══ 阅读摘录 ══
发掘中国深远海域的风能潜力

Seeking the Energy Resources in the Deep and Far Seas

抢占海上风能发电制高点

Seizing the Commanding Height of Offshore Wind Power

风电是除水电以外开发技术最成熟、开发成本最低廉的可再生能源，是最具大规模开发价值的可再生能源，也是国家可再生能源替代战略的必然选择。中国幅员辽阔，海岸线长，风能资源丰富，可开发的风能潜力巨大。伴随着2008年我国第一个并网型海上风电的上海东海大桥100兆瓦海上风电示范项目正式开工并于2010年全部并网发电，海上风电场建设关键技术应用研究十分必要。

Wind power is a renewable energy source with the most mature development technology and the lowest cost， deserving large-scale development. So developing wind power is a natural choice of the national strategy for renewable energy alternatives. China is vast in territory， long in coastline， rich in wind energy resources and has great potential for developing wind power. Shanghai Donghai Bridge 100 MW offshore wind power demonstration project， China’s first grid-connected offshore wind power， officially started construction in 2008 and realized the grid-connected power generation in 2010. In this project， the key technology application and research of offshore power station buildings are of great necessity.

海上风电开发加快了海洋利用的步伐，但也牵涉到海上众多利益相关方，由于不同部门诉求不一，用海矛盾突出，加之海域资源有限，因此必须提高风电单位海域产出率，以便在行业竞争中获得优势。为此，开展大容量海上风机系统集成的关键技术及海上风机基础施工和安装的关键技术研究与应用，提高海上风电机组单机容量成为海上风电发展的必然选择。同时，深远海域的海上风能研究和开发已成为当今海上风电发展的新趋势和热点，众多国外海上风电技术领先的国家，如英国、丹麦等国纷纷将海上风电的研究方向投向深远海域。深远海域海上风电技术已成为风电产业技术的制高点，应适时开展深远海域海上风能的研究和开发，以加快推动上海能源创新转型和海上风电产业的领先发展。

Offshore wind power development has accelerated the pace of marine use. While， the offshore wind power involves a large number of offshore stakeholders and different sectors have various demands， so there is great contradiction in marine use. Moreover， because of the limited resources in the sea， the wind power output per unit sea area must be improved in order to be more competent in the industry. To this end， the development of the integration of the offshore wind turbines， the research and development of the turbine installation and construction，and improvement of the turbine unit capacity are necessary for developing offshore wind power. The research and development of off-shore wind energy at deep sea has become the new tendency and hot issues in today’s offshore wind power development. Many countries with leading technology in off-shore wind power like Britain and Denmark successively turn their research direction of off-shore wind power towards deep sea. The off-shore wind power technology at deep sea has become the commanding height of wind power industrial technology.Carrying out timely development and research of the offshore wind power at deep sea helps to accelerate the leading development of energy innovation， transformation and off-shore wind power industry in Shanghai.
═══
══ 显示信息 ══
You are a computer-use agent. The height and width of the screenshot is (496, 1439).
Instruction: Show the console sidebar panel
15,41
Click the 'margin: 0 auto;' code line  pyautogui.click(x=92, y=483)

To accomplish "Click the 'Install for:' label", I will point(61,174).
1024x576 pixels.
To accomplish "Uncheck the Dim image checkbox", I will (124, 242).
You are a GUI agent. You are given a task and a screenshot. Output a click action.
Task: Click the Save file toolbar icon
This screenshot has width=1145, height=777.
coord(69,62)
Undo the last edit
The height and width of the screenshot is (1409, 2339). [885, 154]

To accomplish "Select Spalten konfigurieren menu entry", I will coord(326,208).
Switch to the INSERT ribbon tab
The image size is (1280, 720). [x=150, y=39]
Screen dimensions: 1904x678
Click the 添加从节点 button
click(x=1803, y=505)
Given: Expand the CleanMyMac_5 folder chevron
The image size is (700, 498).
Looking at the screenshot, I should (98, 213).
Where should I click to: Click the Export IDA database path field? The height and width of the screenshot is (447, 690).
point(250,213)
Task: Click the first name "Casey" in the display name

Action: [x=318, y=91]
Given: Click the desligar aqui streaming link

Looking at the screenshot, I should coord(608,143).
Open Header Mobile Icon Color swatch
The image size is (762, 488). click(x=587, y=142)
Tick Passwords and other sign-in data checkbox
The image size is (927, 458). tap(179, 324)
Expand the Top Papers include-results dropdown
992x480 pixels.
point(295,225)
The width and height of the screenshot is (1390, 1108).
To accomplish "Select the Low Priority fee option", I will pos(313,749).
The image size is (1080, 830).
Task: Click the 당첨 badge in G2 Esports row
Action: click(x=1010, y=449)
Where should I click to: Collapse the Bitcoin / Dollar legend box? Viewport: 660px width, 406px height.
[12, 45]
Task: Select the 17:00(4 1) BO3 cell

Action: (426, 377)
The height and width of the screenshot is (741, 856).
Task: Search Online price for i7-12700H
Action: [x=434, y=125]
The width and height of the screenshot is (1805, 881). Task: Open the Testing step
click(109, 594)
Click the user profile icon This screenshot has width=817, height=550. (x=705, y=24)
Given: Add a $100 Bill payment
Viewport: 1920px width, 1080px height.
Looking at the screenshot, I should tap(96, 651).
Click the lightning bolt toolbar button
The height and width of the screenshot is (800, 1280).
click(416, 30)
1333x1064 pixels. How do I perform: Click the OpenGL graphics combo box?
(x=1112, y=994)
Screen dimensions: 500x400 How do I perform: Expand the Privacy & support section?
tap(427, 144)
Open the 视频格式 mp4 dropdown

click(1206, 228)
═══
_任务说明_
a) 根据摘录，上海东海大桥海上风电示范项目是哪一年全部并网发电的？
b) 列出摘录中提到的全部国家。
c) 将摘录中从“风电是除水电以外开发技术最成”起到“设关键技术应用研究十分必要。”止（含这两处）的文字重写一遍，并把其中的“示范项目”改为“试点项目”。
作答时只能依据摘录本身。

_完整解答_
a) 2010年。

b) 中国、英国、丹麦。

c)
风电是除水电以外开发技术最成熟、开发成本最低廉的可再生能源，是最具大规模开发价值的可再生能源，也是国家可再生能源替代战略的必然选择。中国幅员辽阔，海岸线长，风能资源丰富，可开发的风能潜力巨大。伴随着2008年我国第一个并网型海上风电的上海东海大桥100兆瓦海上风电试点项目正式开工并于2010年全部并网发电，海上风电场建设关键技术应用研究十分必要。